-- Exercise objective --
Across the entries below, work out how many lines contain "file". Respond with the number and no other text.

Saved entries
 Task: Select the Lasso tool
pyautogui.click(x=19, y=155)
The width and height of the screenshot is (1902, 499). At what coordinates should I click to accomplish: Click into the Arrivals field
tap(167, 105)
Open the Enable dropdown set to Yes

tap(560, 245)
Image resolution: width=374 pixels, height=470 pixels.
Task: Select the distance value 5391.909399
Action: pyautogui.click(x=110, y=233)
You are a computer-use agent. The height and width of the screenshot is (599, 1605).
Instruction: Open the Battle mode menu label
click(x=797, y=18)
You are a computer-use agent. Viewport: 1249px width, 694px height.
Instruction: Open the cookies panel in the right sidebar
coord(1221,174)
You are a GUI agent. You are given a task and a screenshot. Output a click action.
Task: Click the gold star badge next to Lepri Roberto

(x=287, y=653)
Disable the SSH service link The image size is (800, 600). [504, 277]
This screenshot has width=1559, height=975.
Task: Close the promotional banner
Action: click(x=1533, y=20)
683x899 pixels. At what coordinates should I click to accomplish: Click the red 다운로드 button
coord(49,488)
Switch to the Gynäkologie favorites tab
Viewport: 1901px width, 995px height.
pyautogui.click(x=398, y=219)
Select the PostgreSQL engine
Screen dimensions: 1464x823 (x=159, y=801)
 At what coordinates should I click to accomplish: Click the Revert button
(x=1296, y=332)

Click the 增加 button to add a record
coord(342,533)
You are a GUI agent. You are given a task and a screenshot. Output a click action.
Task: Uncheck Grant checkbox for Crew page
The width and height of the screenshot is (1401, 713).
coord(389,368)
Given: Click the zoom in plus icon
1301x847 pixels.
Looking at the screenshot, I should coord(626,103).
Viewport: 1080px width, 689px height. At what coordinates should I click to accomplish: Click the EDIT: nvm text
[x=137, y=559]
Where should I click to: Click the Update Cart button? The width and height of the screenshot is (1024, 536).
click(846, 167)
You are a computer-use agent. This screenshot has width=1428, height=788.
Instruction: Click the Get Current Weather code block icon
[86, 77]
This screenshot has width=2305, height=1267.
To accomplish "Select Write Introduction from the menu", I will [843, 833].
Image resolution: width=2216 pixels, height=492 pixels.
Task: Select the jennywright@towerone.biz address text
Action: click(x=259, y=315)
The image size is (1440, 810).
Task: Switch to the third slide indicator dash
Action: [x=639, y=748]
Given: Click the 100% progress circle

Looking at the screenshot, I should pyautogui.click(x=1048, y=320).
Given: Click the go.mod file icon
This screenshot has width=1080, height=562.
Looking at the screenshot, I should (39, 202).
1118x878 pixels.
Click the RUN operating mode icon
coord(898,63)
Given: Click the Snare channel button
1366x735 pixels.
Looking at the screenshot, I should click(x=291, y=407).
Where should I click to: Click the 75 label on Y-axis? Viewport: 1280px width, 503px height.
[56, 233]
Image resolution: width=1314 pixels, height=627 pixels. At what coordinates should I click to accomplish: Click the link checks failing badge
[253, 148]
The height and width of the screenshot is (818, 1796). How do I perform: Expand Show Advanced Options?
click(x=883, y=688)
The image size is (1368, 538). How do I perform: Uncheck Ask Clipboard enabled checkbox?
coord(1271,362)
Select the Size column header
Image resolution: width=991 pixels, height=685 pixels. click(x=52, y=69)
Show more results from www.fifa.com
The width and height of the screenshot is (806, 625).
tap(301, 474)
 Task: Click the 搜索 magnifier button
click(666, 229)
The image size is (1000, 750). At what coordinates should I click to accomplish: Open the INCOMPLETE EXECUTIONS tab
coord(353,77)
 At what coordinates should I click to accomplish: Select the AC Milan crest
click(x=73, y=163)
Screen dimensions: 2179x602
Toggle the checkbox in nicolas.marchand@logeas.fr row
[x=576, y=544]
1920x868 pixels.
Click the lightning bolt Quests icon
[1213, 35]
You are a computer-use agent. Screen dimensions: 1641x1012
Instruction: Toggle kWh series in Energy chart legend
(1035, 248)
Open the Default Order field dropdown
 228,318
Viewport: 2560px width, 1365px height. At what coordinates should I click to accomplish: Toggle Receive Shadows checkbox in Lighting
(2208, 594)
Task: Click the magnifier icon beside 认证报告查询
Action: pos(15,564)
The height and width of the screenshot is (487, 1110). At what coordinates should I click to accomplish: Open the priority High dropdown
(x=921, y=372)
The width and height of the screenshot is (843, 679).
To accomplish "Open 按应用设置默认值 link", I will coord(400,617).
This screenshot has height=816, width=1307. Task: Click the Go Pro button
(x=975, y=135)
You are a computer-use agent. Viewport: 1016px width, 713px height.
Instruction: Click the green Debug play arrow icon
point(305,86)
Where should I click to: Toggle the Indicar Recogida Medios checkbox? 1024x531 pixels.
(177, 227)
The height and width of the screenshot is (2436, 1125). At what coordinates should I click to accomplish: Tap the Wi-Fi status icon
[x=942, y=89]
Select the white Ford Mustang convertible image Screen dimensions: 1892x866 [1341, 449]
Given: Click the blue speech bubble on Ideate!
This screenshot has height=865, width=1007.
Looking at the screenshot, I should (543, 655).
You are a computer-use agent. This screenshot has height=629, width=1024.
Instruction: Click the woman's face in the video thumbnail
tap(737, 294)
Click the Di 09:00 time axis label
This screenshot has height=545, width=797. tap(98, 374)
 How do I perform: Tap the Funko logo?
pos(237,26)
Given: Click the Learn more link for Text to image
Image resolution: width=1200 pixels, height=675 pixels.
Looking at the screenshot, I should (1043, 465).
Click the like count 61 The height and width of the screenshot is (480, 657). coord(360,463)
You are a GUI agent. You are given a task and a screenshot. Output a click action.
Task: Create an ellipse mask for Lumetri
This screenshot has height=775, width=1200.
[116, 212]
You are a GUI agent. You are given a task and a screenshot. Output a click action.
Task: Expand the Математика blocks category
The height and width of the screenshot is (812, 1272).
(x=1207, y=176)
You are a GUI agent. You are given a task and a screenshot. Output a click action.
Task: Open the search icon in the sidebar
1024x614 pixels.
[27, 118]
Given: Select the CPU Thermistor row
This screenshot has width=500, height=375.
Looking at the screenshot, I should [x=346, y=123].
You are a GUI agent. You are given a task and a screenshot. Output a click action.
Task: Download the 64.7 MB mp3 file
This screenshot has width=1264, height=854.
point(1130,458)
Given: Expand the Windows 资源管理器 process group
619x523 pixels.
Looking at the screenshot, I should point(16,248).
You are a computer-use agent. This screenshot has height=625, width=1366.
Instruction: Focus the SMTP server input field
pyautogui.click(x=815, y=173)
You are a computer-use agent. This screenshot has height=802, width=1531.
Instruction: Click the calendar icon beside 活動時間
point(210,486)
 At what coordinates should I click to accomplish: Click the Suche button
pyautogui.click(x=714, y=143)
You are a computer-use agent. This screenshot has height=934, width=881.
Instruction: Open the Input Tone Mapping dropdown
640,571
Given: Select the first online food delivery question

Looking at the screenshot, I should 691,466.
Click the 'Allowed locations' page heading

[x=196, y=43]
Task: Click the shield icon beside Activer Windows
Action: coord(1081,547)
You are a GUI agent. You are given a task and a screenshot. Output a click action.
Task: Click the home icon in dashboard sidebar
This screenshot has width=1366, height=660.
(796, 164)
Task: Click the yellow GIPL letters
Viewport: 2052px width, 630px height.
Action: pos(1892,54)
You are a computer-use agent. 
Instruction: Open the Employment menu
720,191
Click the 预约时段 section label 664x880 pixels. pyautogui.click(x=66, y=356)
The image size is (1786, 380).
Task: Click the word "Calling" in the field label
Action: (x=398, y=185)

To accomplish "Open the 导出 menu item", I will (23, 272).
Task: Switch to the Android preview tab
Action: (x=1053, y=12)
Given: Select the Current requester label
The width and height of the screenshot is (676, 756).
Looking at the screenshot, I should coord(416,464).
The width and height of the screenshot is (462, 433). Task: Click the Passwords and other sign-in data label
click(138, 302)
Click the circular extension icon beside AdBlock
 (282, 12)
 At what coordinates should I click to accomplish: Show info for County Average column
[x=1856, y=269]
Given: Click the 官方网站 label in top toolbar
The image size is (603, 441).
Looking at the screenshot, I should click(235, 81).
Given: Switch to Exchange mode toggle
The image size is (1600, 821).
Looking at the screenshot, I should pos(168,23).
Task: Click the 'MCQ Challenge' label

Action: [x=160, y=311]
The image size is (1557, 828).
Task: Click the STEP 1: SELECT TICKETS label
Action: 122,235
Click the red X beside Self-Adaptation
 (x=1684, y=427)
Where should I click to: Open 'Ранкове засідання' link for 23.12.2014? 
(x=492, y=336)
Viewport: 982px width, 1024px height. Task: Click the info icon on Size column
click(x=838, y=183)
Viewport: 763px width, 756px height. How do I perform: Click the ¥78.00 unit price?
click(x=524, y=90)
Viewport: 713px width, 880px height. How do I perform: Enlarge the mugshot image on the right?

-- Response --
2